# DOCUMENT SECTION
The challenge
Easing the burdens of visual data collection
Collecting information in remote or sensitive environments, where human interaction can interfere with natural processes, is a challenging task. In these locations, like Antarctica, collecting demographic data, such as animal breeding frequency, birth rates and juvenile survival and even the number of fishing vessels in an area helps provide valuable information for research.
Collecting this information can be very labour intensive and usually involves people with binoculars sequentially counting. This type of monitoring can often face many challenges including logistical, weather and disturbance issues.
Our response
Turning a robot into our binoculars
We've developed a high resolution camera that can withstand the harshest of landscapes.
The system is called CRAGS which stands for CSIRO Ruggedised Autonomous Gigapixel System. It can capture a large area, say an entire colony of penguins, down to the individual animal, or an area of ocean, down to the individual boat, using high spatial resolution imagery to provide visual landscape and time-series data via a zoomable time-lapse video.

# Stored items
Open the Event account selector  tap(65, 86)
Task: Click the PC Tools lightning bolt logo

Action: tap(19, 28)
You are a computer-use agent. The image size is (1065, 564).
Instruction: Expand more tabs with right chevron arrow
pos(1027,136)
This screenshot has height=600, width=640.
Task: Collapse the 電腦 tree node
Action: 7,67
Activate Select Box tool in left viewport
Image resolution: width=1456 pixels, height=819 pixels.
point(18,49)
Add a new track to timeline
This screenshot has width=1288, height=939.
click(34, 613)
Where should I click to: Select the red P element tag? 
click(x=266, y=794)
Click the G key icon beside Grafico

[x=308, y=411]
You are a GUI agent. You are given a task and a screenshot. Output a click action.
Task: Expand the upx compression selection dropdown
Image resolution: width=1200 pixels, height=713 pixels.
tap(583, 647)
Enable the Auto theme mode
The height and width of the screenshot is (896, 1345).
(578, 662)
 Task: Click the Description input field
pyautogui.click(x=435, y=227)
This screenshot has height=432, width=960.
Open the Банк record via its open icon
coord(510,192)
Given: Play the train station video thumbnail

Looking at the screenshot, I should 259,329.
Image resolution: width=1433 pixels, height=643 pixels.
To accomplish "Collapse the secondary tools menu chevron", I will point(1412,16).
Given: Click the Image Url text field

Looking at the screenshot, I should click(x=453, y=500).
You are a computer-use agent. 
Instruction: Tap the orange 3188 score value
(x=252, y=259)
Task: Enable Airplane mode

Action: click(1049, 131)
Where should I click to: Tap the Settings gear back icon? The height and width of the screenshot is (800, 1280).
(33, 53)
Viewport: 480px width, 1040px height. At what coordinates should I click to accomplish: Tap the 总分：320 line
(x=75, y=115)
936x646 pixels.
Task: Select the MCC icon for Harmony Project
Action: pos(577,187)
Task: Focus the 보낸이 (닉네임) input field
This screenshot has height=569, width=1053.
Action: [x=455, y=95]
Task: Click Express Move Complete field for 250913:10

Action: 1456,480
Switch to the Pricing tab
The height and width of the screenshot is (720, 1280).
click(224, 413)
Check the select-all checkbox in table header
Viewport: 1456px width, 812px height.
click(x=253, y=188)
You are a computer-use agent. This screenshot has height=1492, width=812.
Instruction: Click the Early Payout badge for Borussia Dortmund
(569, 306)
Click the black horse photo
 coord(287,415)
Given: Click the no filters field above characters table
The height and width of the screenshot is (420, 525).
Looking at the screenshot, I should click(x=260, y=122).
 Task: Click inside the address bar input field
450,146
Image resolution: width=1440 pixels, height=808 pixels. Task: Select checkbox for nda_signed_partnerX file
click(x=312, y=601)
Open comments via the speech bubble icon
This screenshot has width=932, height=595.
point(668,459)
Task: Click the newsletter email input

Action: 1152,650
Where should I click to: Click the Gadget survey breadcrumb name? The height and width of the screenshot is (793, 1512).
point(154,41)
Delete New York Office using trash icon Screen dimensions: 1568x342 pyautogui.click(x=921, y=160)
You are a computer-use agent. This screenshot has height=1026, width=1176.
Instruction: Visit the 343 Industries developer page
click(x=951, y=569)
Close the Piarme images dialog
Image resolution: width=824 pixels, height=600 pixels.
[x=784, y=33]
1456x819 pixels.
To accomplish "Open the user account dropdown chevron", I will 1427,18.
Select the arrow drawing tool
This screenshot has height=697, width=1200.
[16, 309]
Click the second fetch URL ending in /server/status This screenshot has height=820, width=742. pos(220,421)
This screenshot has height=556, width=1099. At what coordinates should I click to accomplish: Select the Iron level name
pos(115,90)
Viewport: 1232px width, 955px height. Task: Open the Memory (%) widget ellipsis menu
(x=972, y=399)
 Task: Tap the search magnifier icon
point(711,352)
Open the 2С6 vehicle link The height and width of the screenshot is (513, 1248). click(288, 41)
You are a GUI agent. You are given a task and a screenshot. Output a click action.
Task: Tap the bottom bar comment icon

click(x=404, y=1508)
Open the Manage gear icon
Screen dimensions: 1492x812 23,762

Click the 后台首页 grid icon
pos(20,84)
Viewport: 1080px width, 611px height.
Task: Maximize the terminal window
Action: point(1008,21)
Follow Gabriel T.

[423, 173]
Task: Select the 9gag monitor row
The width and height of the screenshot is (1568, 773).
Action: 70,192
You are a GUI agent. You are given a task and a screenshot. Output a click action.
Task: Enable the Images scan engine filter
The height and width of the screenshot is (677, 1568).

# EXERCISE GOAL
Continue the text about the CRAGS camera system from its last sentence.

# ANSWER
Our system is cost-effective and has proved to be useful for collecting data for questions scoped at scales of 20m – 3km and 30 minutes to six months on a single battery. This platform is comparable with the spatial scale of aerial survey images but with the temporal coverage of standard camera traps.
CRAGS specs
- Capture scale – 30m-3000m
- Mass – three components that are less than 10kg each
- Maximum deployment time on a single battery – six months
- Battery and SD card changes in the field without interrupting capture scheduling
- Autonomous control and scheduling system
- CRAGS can be custom secured to almost anything
- Output- zoomable high resolution timelapse video that can be shared online.
Processing several thousand camera images can be a daunting task. CRAGS gigapixel images are run through Time Machine software, which was developed by Carnegie Mellon University and adapted by CSIRO, to create months-long movies within the broader panorama of a site, which is zoomable, through time, down to an individual subject.
The results
Watching remote places through time and space
CRAGS has been successfully deployed across applications which include:
- monitoring of Gentoo and Chinstrap penguins, Antarctica
- several studies of shy albatross breeding biology, Albatross Island, Tasmania
- human disturbance to fur seal haul-out colonies, NSW
- fishing effort at an offshore artificial reef, Sydney, NSW
- patterns of human use within urban aquatic reserves, Sydney, NSW.
CRAGS allows researchers to follow an entire breeding season, instead of just visiting the site one or two times a year and from which researchers can examine the data from the comfort of their office.
CRAGS is a collaboration between the Coastal Development and Management and Engineering and Technology programs in CSIRO's Oceans and Atmosphere and supports critical research in wildlife and fisheries studies.